Copy out the items below word for word, everything from the line that contains "Image resolution: width=896" down to the end of the items, including both ends. Leave the pictures out of your answer.

+--

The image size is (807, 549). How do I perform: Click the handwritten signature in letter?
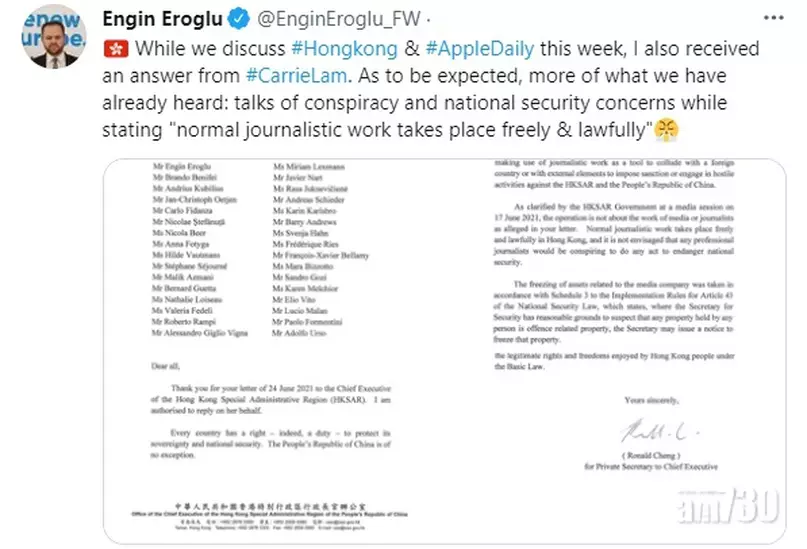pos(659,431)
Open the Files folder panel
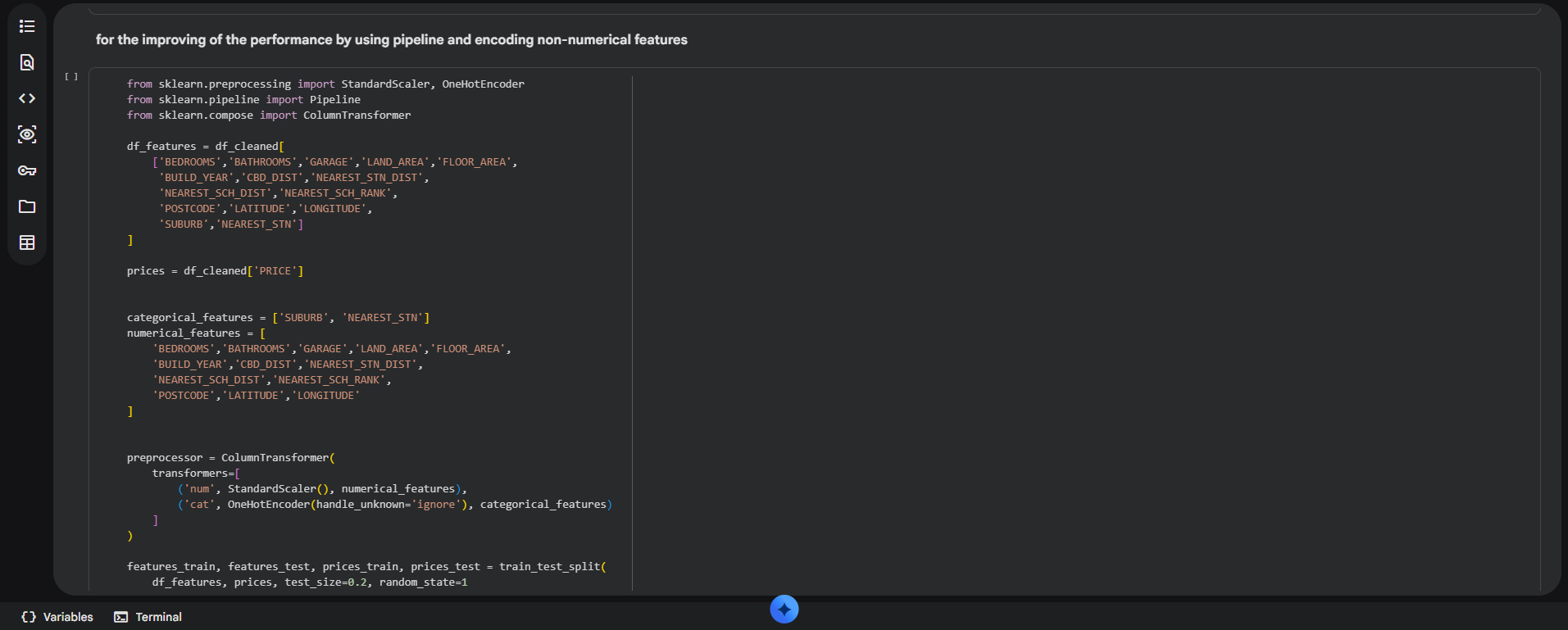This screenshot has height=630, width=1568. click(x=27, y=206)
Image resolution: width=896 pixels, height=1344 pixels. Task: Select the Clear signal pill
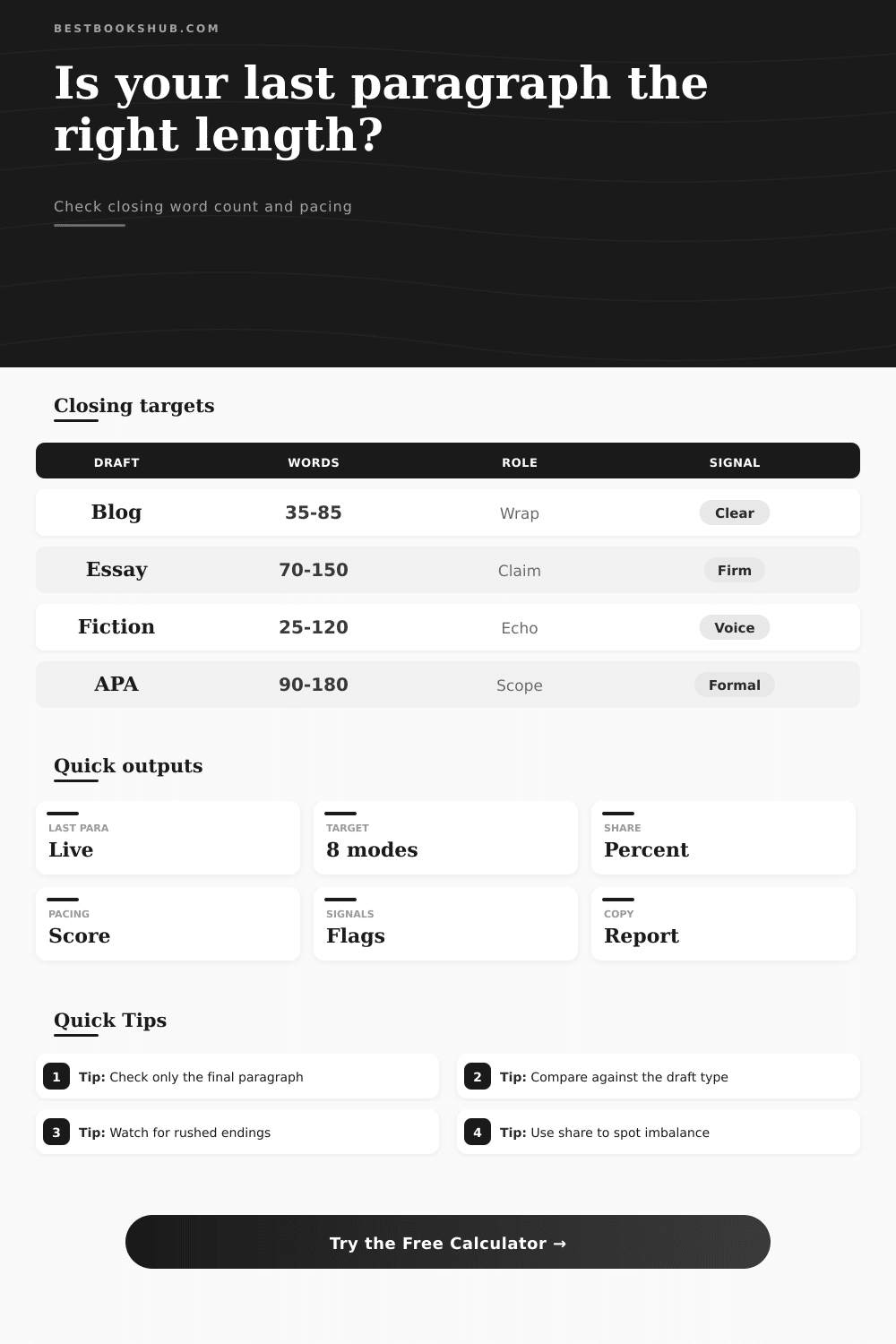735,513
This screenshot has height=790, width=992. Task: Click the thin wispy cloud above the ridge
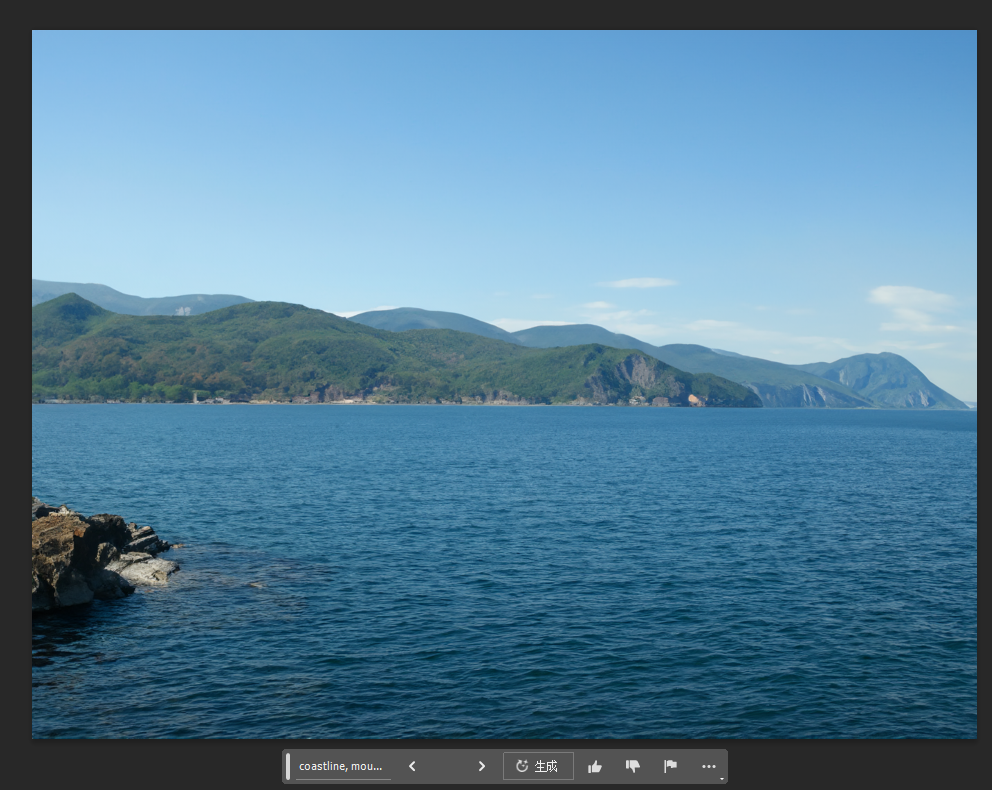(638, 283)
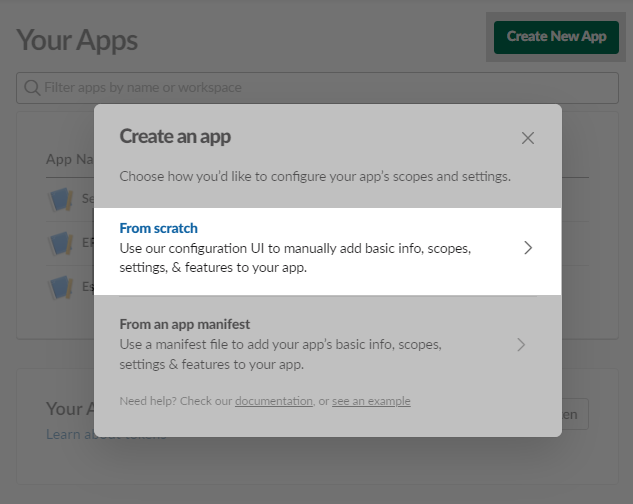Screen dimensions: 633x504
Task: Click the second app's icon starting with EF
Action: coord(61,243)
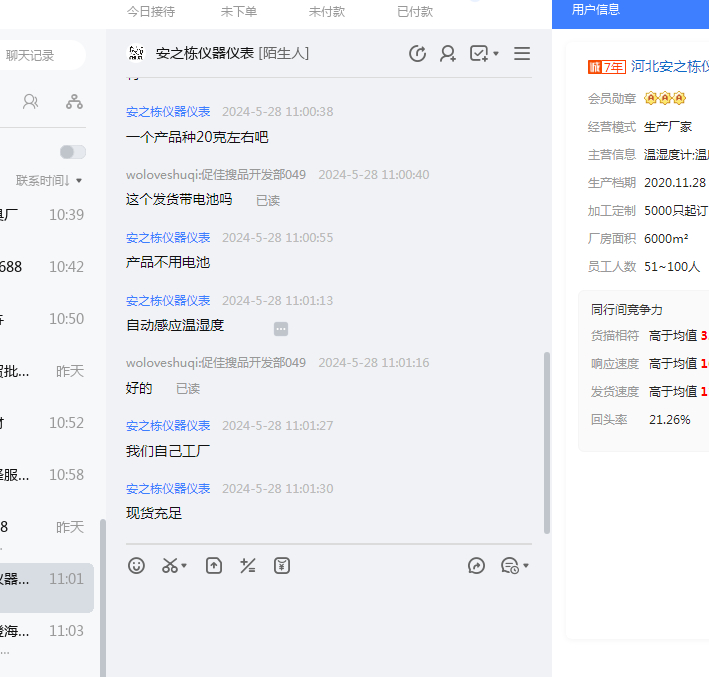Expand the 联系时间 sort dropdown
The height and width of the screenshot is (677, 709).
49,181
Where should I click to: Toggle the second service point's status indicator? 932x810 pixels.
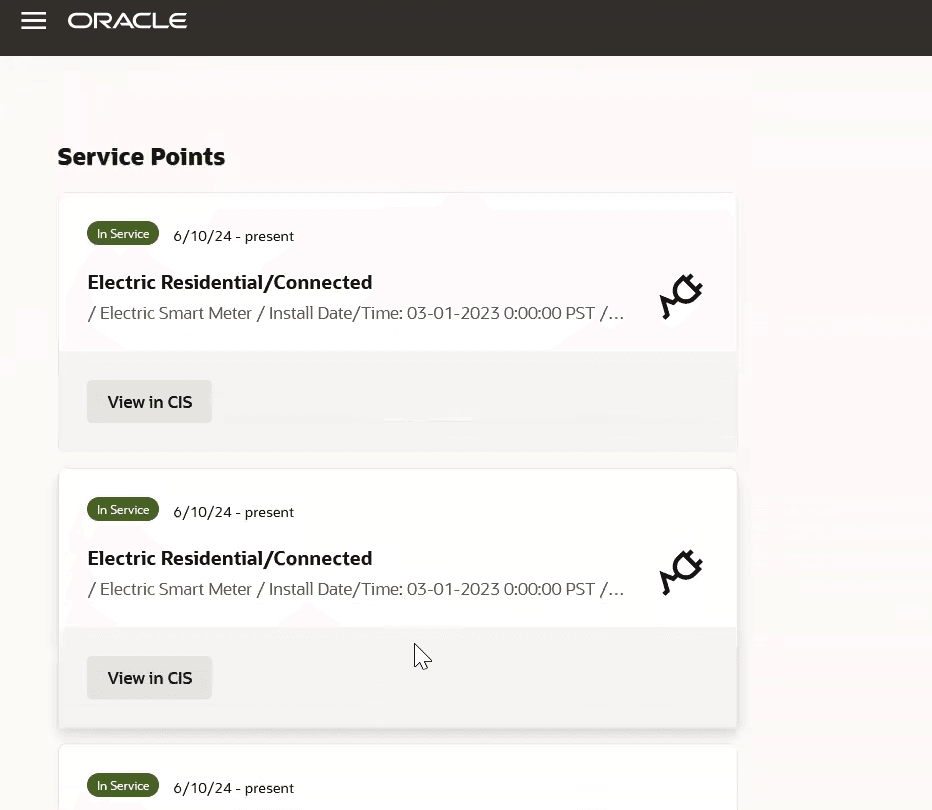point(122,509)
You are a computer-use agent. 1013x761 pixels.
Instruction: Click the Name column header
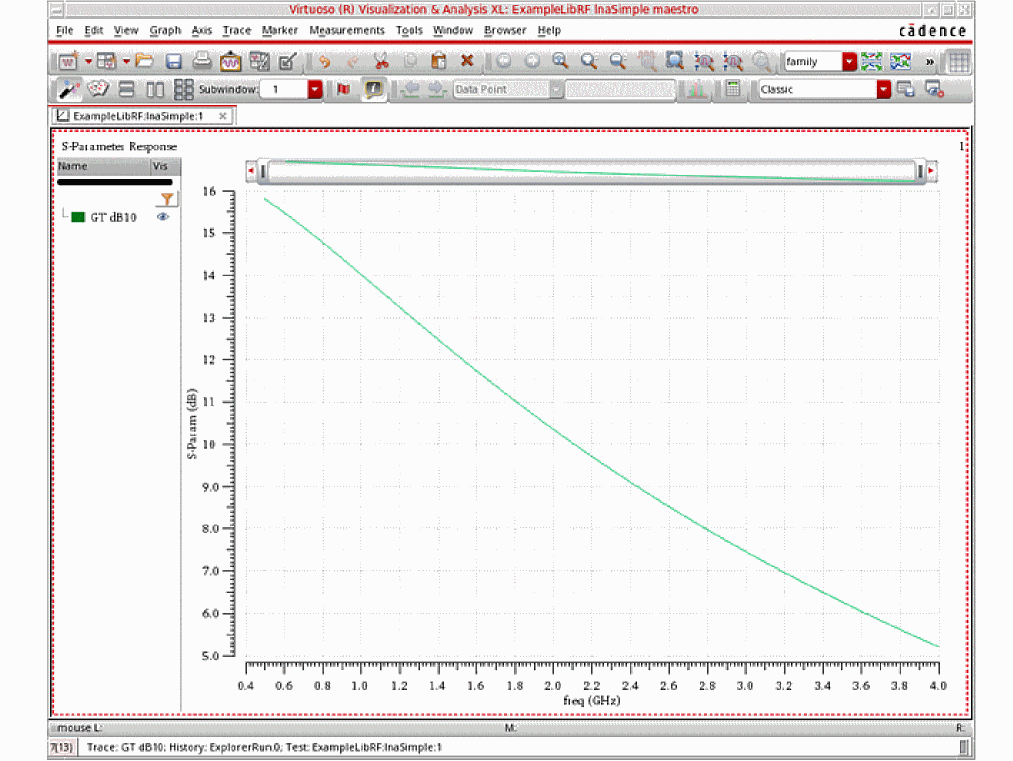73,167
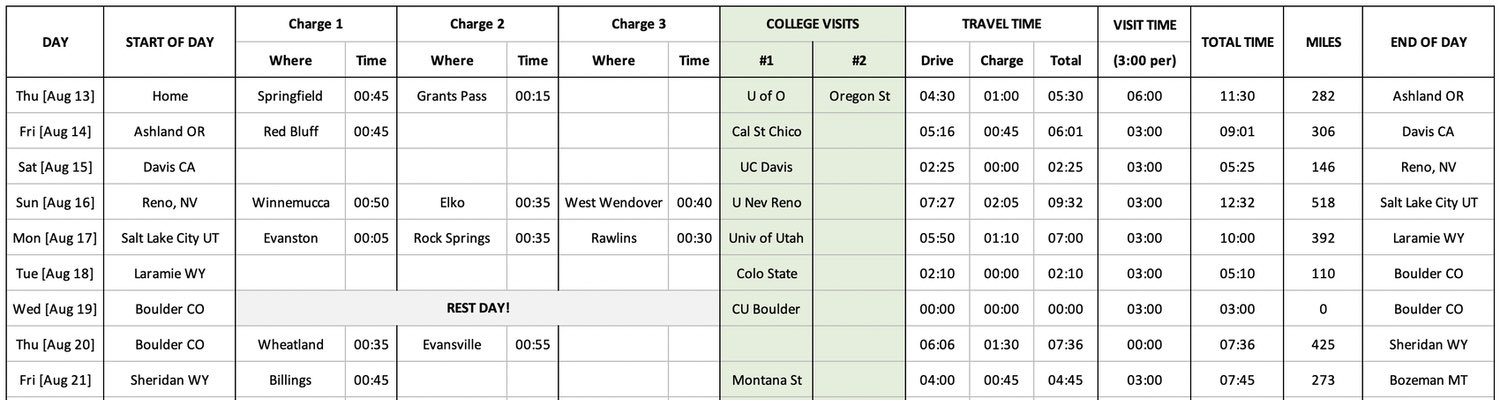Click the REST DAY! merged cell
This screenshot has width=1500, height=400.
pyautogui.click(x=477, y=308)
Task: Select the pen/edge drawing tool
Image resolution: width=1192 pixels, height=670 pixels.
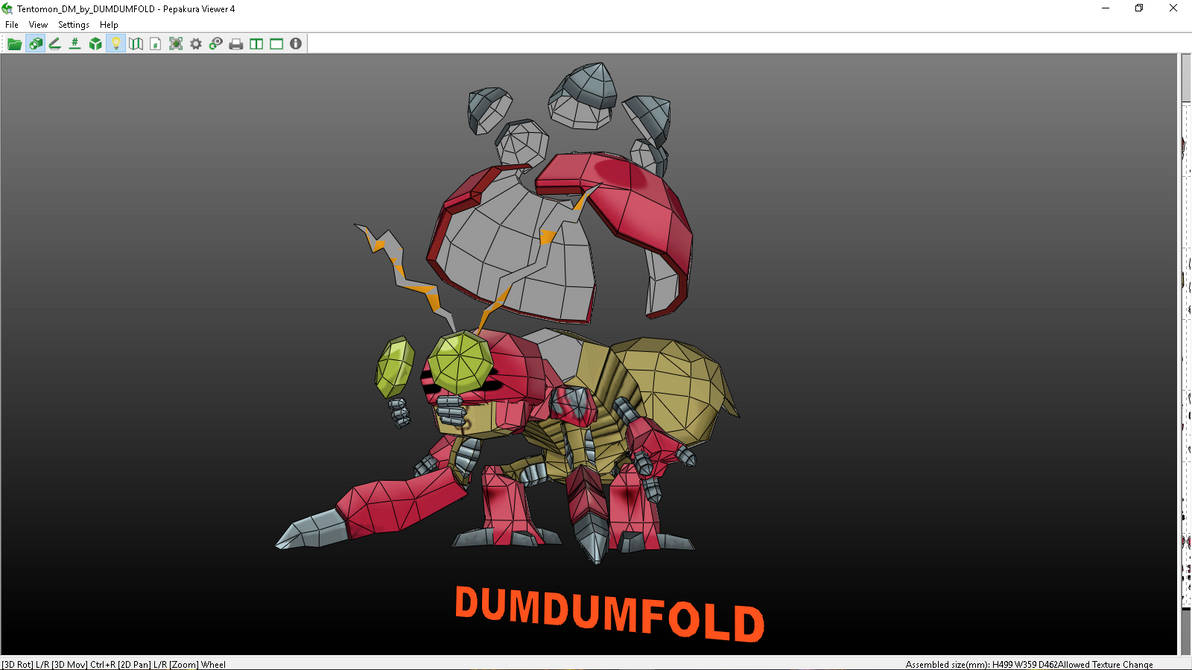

+--

Response to the task
Image resolution: width=896 pixels, height=1344 pixels. Task: Select the Clear signal pill
735,513
This screenshot has height=790, width=992. Task: Click the thin wispy cloud above the ridge
(638, 283)
Screen dimensions: 633x504
Task: Click the second app's icon starting with EF
Action: coord(61,243)
Expand the 联系时间 sort dropdown
The height and width of the screenshot is (677, 709).
49,181
Where should I click to: Toggle the second service point's status indicator? 932x810 pixels.
point(122,509)
You are a computer-use agent. 1013x761 pixels.
Instruction: Click the Name column header
73,167
Click the REST DAY! merged cell
This screenshot has width=1500, height=400.
pyautogui.click(x=477, y=308)
Task: Select the pen/edge drawing tool
Image resolution: width=1192 pixels, height=670 pixels.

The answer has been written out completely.